Supplementary Figure 3: Chromosome segregation and cytokinesis in ycg1-2 and top2-4 cells.

(a) Anaphase progression in top2-4 cells with fluorescently tagged histone (Htb2) and myosin (Myo1). Numbers indicate time in minutes. Scale bar is 2 μm. The graphs show the time of actomyosin ring contraction relative to nuclear elongation (left) and the duration of contraction (right), in the indicated cell types. Line represents the mean. n = 50 (wild type), 32 (ycg1-2), 34 (top2-4), where n = number of cells pooled from two experiments. (b) Time-lapse imaging was used to determine the percentage of cells with Mre11-GFP foci after nuclear elongation in the indicated strains. n = 98 cells (wild type), 46 (ycg1-2), 40 (top2-4), where n = number of cells pooled from two experiments. (c) Time of appearance of the next bud after cytokinesis (rebudding) relative to the time of membrane closure (GFP-CAAX). Number of cells (pooled from two independent experiments): n = 35 (wild type), 38 (ycg1-2), 52 (top2-4). The rebudding kinetics of wild type and mutant cells were considered significantly different (P < 0.0001, Mann-Whitney test). (d) Slices from a tomogram of the septum in a top2-4 cell.

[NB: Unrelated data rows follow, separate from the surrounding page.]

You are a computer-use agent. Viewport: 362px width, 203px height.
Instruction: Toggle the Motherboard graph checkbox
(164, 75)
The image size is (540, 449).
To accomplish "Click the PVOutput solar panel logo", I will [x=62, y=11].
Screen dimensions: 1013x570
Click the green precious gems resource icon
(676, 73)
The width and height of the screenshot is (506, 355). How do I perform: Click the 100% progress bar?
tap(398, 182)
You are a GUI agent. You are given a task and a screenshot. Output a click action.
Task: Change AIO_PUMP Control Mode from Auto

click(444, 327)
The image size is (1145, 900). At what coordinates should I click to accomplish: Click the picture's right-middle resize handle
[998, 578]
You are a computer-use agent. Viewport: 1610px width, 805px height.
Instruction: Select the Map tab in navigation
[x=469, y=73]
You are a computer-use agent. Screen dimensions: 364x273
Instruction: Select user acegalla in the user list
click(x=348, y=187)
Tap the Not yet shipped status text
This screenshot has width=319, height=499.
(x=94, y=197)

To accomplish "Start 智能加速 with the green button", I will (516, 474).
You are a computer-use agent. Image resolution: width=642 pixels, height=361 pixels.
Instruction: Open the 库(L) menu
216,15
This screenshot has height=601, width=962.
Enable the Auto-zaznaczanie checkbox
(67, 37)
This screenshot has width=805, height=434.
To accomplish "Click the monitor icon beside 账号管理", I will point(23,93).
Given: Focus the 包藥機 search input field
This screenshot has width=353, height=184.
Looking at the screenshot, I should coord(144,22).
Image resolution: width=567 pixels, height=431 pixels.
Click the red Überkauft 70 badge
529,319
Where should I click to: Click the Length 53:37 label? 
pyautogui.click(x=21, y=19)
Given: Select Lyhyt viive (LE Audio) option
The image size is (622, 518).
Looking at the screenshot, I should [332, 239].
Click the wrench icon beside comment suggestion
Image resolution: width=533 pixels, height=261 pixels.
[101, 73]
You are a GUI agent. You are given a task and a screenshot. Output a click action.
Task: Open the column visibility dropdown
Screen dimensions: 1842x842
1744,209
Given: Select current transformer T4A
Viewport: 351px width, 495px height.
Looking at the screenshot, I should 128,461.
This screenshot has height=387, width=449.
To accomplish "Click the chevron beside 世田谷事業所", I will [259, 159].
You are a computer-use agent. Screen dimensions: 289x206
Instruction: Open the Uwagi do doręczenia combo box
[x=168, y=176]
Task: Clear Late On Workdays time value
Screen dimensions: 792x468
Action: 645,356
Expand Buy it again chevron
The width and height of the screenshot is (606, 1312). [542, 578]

Arrowheads point to nuclear membrane entering the channel (left); Arrows point to plasma membrane underlying the channel (right). Scale bars are 0.2 μm. (e) Serial ultra-thin sections (60-70 nm) from wild type and ycg1-2 cells 3 h after release from a G₁ block. Septum channels were present in all examined ycg1-2 mutant cells (9), whereas all wild-type cells showed intact septa (13). Continuous septum deposition might constrict these channels and lead to their delayed closure. Arrows point to lacunae traversing the septum of the mutant. PS, primary septum, SS, secondary septum. Scale bar is 0.5 μm.